→ **Task directions**
The lines from the one with "Viewport: 1200px width, 630px" through the last line below are to be copied exactly; no other lines are to be returned.

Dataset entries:
· · · ·
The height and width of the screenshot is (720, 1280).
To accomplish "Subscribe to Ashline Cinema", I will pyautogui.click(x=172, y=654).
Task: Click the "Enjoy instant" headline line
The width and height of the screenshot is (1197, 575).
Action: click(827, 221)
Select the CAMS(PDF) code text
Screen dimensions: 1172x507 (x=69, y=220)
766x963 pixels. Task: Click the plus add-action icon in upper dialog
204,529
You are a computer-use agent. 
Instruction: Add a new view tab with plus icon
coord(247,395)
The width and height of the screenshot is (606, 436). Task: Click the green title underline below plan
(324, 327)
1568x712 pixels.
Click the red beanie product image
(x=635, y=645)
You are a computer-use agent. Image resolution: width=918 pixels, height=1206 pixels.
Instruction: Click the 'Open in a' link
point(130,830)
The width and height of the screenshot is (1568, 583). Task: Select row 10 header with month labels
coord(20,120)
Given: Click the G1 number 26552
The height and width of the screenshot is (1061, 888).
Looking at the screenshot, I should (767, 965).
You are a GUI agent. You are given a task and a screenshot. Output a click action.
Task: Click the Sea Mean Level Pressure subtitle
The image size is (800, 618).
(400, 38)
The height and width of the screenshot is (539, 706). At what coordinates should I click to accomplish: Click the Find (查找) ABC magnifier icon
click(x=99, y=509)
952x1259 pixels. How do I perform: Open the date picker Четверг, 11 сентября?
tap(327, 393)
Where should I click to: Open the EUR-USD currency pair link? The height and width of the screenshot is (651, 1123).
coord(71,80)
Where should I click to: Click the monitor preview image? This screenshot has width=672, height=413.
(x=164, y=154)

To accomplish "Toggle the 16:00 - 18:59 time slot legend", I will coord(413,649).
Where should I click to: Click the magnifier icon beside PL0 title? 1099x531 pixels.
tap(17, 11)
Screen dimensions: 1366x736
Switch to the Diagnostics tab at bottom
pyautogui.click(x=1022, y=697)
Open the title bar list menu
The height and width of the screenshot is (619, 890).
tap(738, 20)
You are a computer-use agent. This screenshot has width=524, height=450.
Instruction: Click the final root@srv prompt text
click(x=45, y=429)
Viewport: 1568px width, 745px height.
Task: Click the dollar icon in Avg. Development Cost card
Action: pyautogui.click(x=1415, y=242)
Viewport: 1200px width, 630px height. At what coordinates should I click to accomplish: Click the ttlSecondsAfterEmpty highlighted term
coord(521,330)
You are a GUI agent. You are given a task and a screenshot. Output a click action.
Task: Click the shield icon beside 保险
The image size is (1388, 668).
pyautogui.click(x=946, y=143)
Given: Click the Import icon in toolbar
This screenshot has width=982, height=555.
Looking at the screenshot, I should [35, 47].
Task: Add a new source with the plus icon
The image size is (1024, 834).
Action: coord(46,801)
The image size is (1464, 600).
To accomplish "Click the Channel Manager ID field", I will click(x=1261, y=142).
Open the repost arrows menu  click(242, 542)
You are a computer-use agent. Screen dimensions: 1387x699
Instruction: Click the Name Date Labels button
· · · ·
→ **Result of this exercise**
Viewport: 1200px width, 630px height. At what coordinates should I click to accomplish: Click the ttlSecondsAfterEmpty highlighted term
coord(521,330)
You are a GUI agent. You are given a task and a screenshot. Output a click action.
Task: Click the shield icon beside 保险
The image size is (1388, 668).
pyautogui.click(x=946, y=143)
Given: Click the Import icon in toolbar
This screenshot has width=982, height=555.
Looking at the screenshot, I should [35, 47].
Task: Add a new source with the plus icon
The image size is (1024, 834).
Action: coord(46,801)
The image size is (1464, 600).
To accomplish "Click the Channel Manager ID field", I will click(x=1261, y=142).
Open the repost arrows menu  click(242, 542)
You are a computer-use agent. Screen dimensions: 1387x699
Instruction: Click the Name Date Labels button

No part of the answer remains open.